What is the other 30%????????


----------



## TG (Jul 28, 2014)

Maine-Marine said:


> What is the other 30%????????


Fiber


----------



## bigwheel (Sep 22, 2014)

Hey now one of the best looking gals I ever seen in my life was a 6 feet tall blonde lady from Belarus. Do they all look like that? She also smelled good. What is up with that?


----------



## RNprepper (Apr 5, 2014)

Maine-Marine said:


> What is the other 30%????????


Omega 3 oils and fiber. Also high in calcium.


----------



## Old SF Guy (Dec 15, 2013)

RNprepper said:


> Omega 3 oils and fiber. Also high in calcium.


There has to be at least 1% cricket crap in there somewhere...and everyone knows cricket crap cures constipation in cranky old codgers like me.


----------



## RNprepper (Apr 5, 2014)

Old SF Guy said:


> There has to be at least 1% cricket crap in there somewhere...and everyone knows cricket crap cures constipation in cranky old codgers like me.


All depends on how you process them. If you withhold food for 24 hours you get clean gutted crickets. If you are feeding reptiles or amphibians, you purposely gut load them to provide nutritional value for the pet. If your reptile is one that needs high calcium for example, you gut load the crickets with feed containing powdered milk. If you need a different supplement, you feed it to the crickets first. The crickets are like little vitamin pills for your scaley or slippery pet.

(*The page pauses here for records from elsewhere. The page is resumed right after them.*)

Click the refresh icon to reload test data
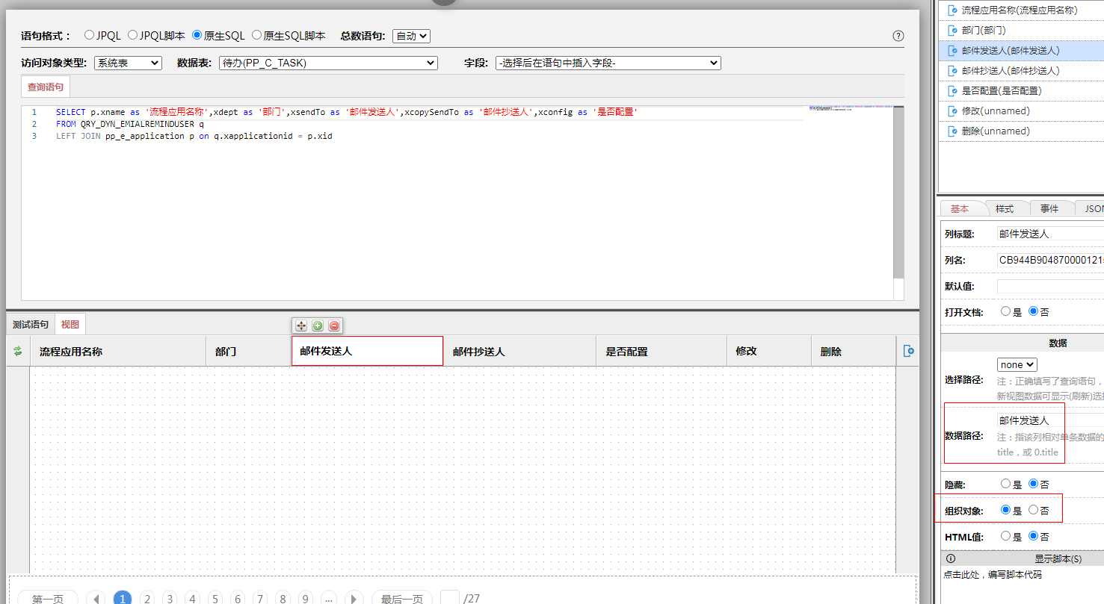[16, 350]
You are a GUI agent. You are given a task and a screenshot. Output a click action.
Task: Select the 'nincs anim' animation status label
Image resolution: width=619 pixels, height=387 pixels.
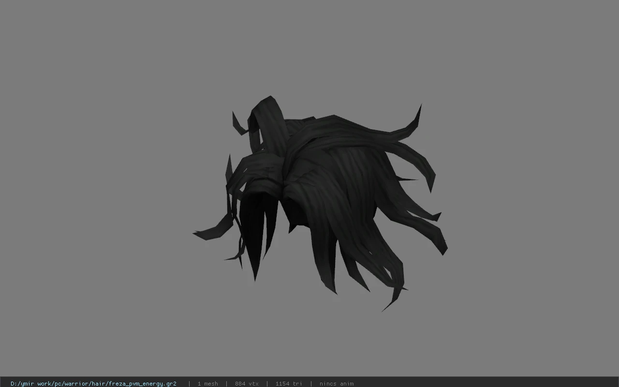[337, 384]
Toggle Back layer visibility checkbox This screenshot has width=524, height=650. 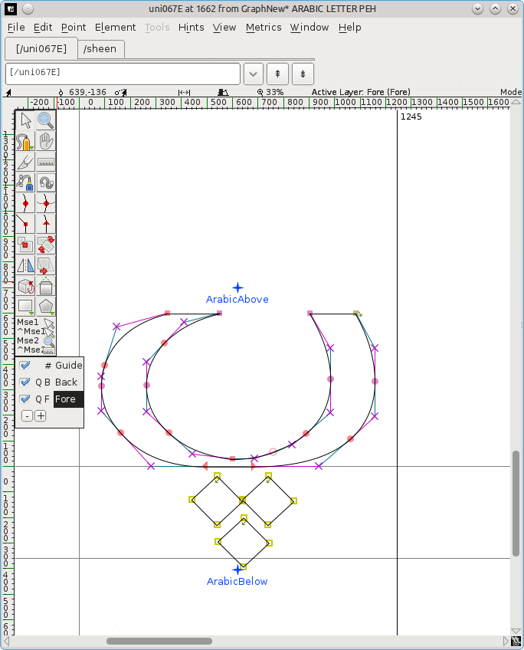point(25,382)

I feed mine gluten free feed for 3 days prior to processing. They usually pass the crap when they are captured and put in the freezer. Cricket crap makes GREAT fertilizer for plants....... or as laxative for cranky old codgers. 1 spoonful a day and you will be happy again.  Or should I say you will be hoppy and chirpy.


----------



## Inor (Mar 22, 2013)

I would pay good money to see OSFG "chirpy"!

BWHAHAHAHA! :lol:


----------



## RNprepper (Apr 5, 2014)

Inor said:


> I would pay good money to see OSFG "chirpy"!
> 
> BWHAHAHAHA! :lol:


He'd just have to rub his legs together to get started. But as you know, when males start chirping, it means they only have one thing on their minds. A little known fact is that cricket crap is an aphrodisiac.


----------



## Old SF Guy (Dec 15, 2013)

RNprepper said:


> He'd just have to rub his legs together to get started. But as you know, when males start chirping, it means they only have one thing on their minds. A little known fact is that cricket crap is an aphrodisiac.

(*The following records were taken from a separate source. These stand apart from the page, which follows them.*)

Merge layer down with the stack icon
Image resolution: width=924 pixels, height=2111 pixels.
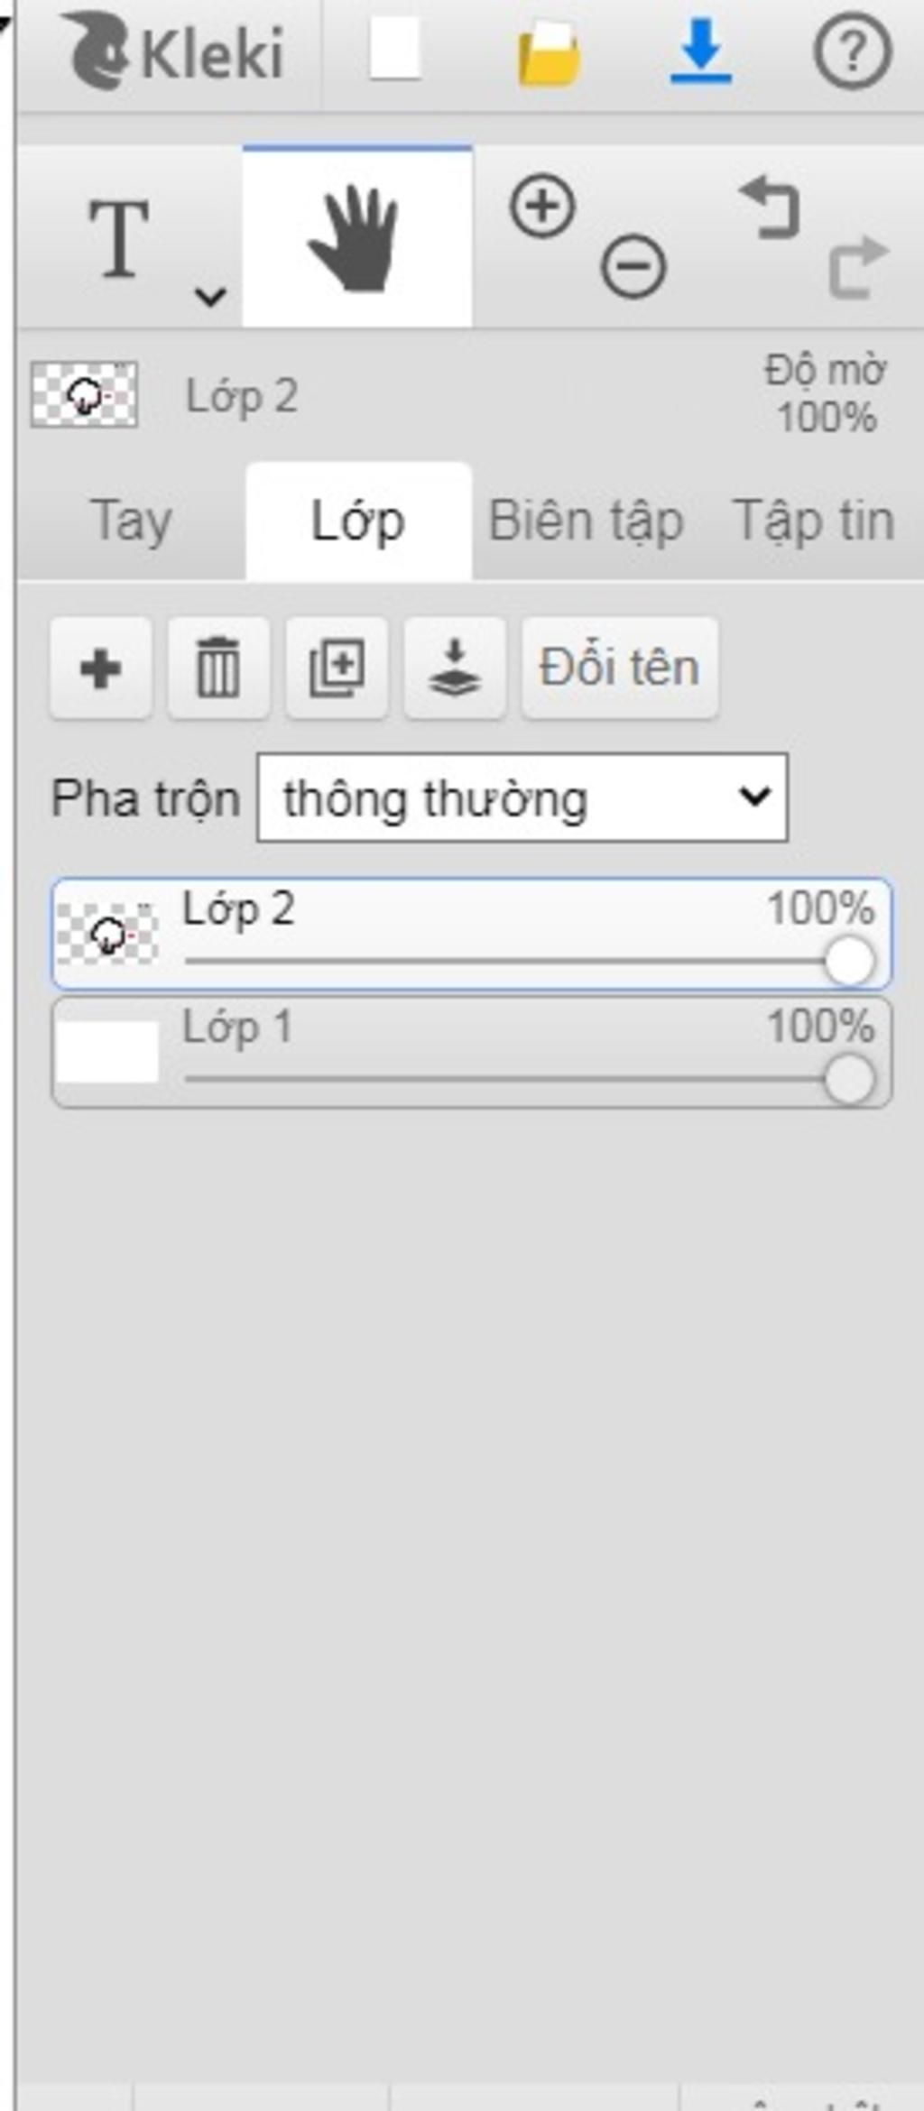tap(455, 668)
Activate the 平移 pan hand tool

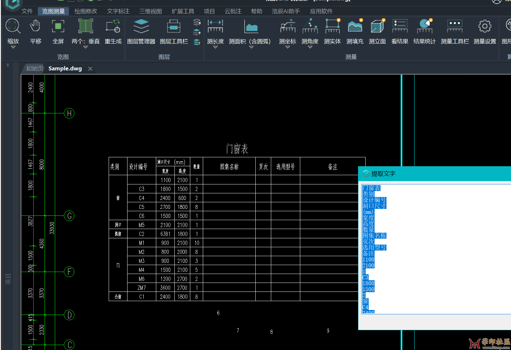[35, 26]
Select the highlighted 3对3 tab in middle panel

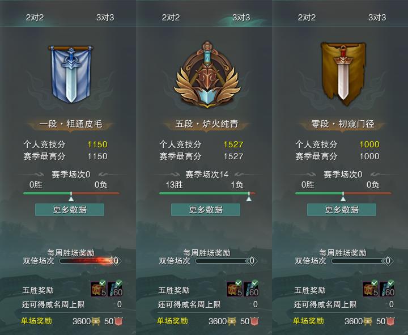coord(241,18)
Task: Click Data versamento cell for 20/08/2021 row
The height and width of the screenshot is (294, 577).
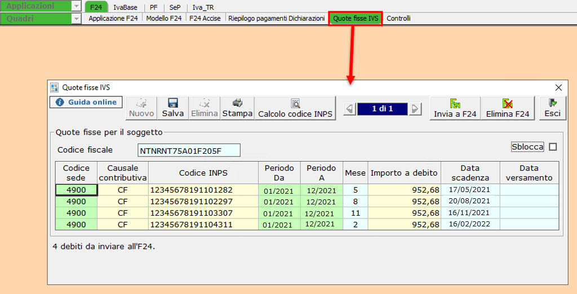Action: [x=529, y=202]
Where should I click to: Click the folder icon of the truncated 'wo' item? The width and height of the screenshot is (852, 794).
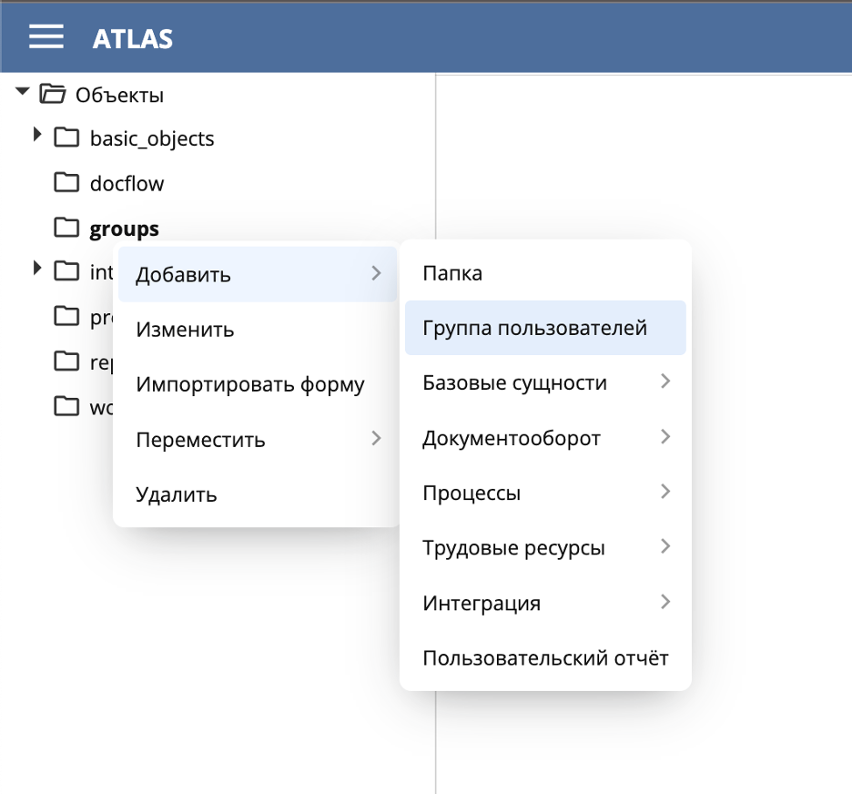(66, 406)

Amazingly i have a web site for that...not one I will share here...but leg rubbing leads to glory.....what da hell were we talking about?????


----------



## RNprepper (Apr 5, 2014)

Old SF Guy said:


> Amazingly i have a web site for that...not one I will share here...but leg rubbing leads to glory.....what da hell were we talking about?????


We were talking about bad guys coming to get our preps. I said I would lay low with my crickets and packrats while everyone else is out shooting up the rabbits. It took a life of its own from there and then you asked about cricket crap helping your disposition. Chirp, chirp, chirp. Inor is going to pay good money to watch you get hoppy. I think I need to stop. This is not going anyplace good. Good night, guys. I've got a big food prep day tomorrow.


----------



## Old SF Guy (Dec 15, 2013)

RNprepper said:


> We were talking about bad guys coming to get our preps. I said I would lay low with my crickets and packrats while everyone else is out shooting up the rabbits. It took a life of its own from there and then you asked about cricket crap helping your disposition. Chirp, chirp, chirp. Inor is going to pay good money to watch you get hoppy. I think I need to stop. This is not going anyplace good. Good night, guys. I've got a big food prep day tomorrow.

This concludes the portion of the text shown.